──────── TEXT SEGMENT
Research for this report involved the gathering of information on compensation measures implemented in the Nordic countries as a response to sharp energy and transport price increases from 2021–2023. We also compiled theoretical and analytical frameworks to enable evaluation of a selection of these compensation measures, and to identify alternative measures. These frameworks were especially important for the evaluation since the work was completed during 2023, prior to the availability of any definitive data or research studies. The evaluation focused on distributional effects, climate, and environmental impacts, as well as coherence with existing policies. Out of a large set of compensation measures (presented in Appendix A1 & A2), we selected three Swedish, three Danish, two Norwegian, and two Finnish measures for evaluation.

8.1 Overall evaluation of the measures

Jointly, the evaluation of the selected measures revealed some similarities as well as disparities between the countries. All countries acted relatively quickly (considering the amount of money redistributed). However, the speed led to implementation problems and targeting errors. Undesirable (dis)incentives also occurred.
Furthermore, almost all measures aimed at electricity bills were set up so that those with high electricity consumption received the most compensation. But since low-income and high-income households in the Nordic countries differ with respect to whether electricity/energy costs constitute a high share of the disposable income, there is no consistent result on distributional effects of these measures. The electricity bill measures also differed as to whether they were implemented as payback measures (retrospective subsidies), tax reductions, or deferral measures. Among the selected measures, only one Danish and one Norwegian measure targeted vulnerable low-income groups. These were also the only ones that implemented an increase in investment subsidies for green technology solutions (i.e., with potentially positive long-term effects on emissions of greenhouse gases). But, as shown in Appendix Table A1 and Table A2, there were more measures introduced that targeted low-income groups. Most of the measures set up also directly affected the electricity price. The literature does, in general, propose that measures directly targeting the price are the least efficient and have the largest conflicts with green transition goals. The Finnish deferral measure for households and businesses is one example of a measure to alleviate the financial burden of the high electricity bills without distorting the price signal or incentives to save energy.
Given the limited data and studies available, the only distributional effect on businesses we can identify is a difference between businesses in different regions. Both Sweden and Norway had a structure that gave explicit or implicit support to certain regions. For Sweden, businesses situated in electricity price zones 3 and 4 were given electricity cost support, whilst northern businesses received nothing in the first round. One consequence of the support ceiling was that large and electricity-intensive businesses received support for a lower share of their total electricity consumption, compared to those who consumed within the ceiling. For Norway, the outcome was that mainly companies in the Southwestern part of Norway received support.
────────────────
──────── GIVEN ENTRIES
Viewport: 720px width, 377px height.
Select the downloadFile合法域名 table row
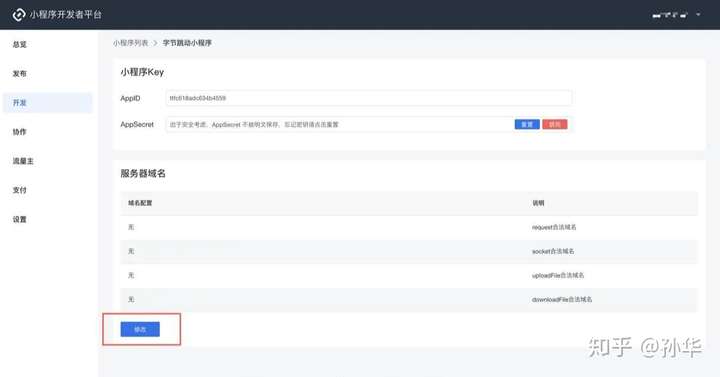409,299
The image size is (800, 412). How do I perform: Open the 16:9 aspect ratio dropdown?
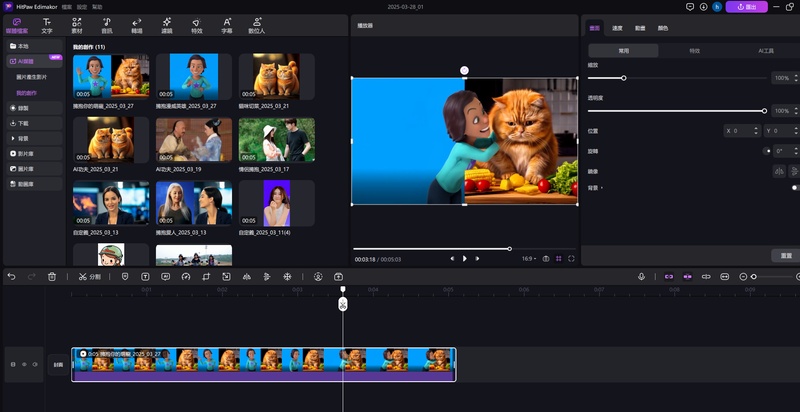point(528,258)
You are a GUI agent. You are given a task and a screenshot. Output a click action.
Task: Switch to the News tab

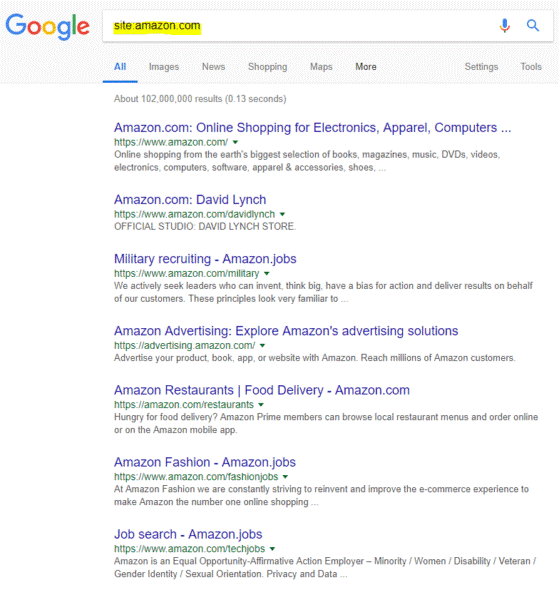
────────────────
EXERCISES TO COMPLETE:
1. Answer these questions about the text on Nordic energy compensation measures, based on what it states.
(a) How many Danish measures were selected for evaluation?
(b) Which country's deferral measure is given as an example of easing high electricity bills without distorting the price signal?
(c) Businesses in which Swedish electricity price zones were given electricity cost support?
2. According to the text on Nordic energy compensation measures, why were the theoretical and analytical frameworks especially important for the evaluation?
3. Retype the passage of the text on Nordic energy compensation measures from "Research for this" to "measures for evaluation.".

ANSWERS FOR THE TASKS:
1.
(a) Three.
(b) Finland.
(c) Zones 3 and 4.

2. The work was completed during 2023, before any definitive data or research studies were available. The frameworks therefore had to support the evaluation in place of such evidence.

3.
Research for this report involved the gathering of information on compensation measures implemented in the Nordic countries as a response to sharp energy and transport price increases from 2021–2023. We also compiled theoretical and analytical frameworks to enable evaluation of a selection of these compensation measures, and to identify alternative measures. These frameworks were especially important for the evaluation since the work was completed during 2023, prior to the availability of any definitive data or research studies. The evaluation focused on distributional effects, climate, and environmental impacts, as well as coherence with existing policies. Out of a large set of compensation measures (presented in Appendix A1 & A2), we selected three Swedish, three Danish, two Norwegian, and two Finnish measures for evaluation.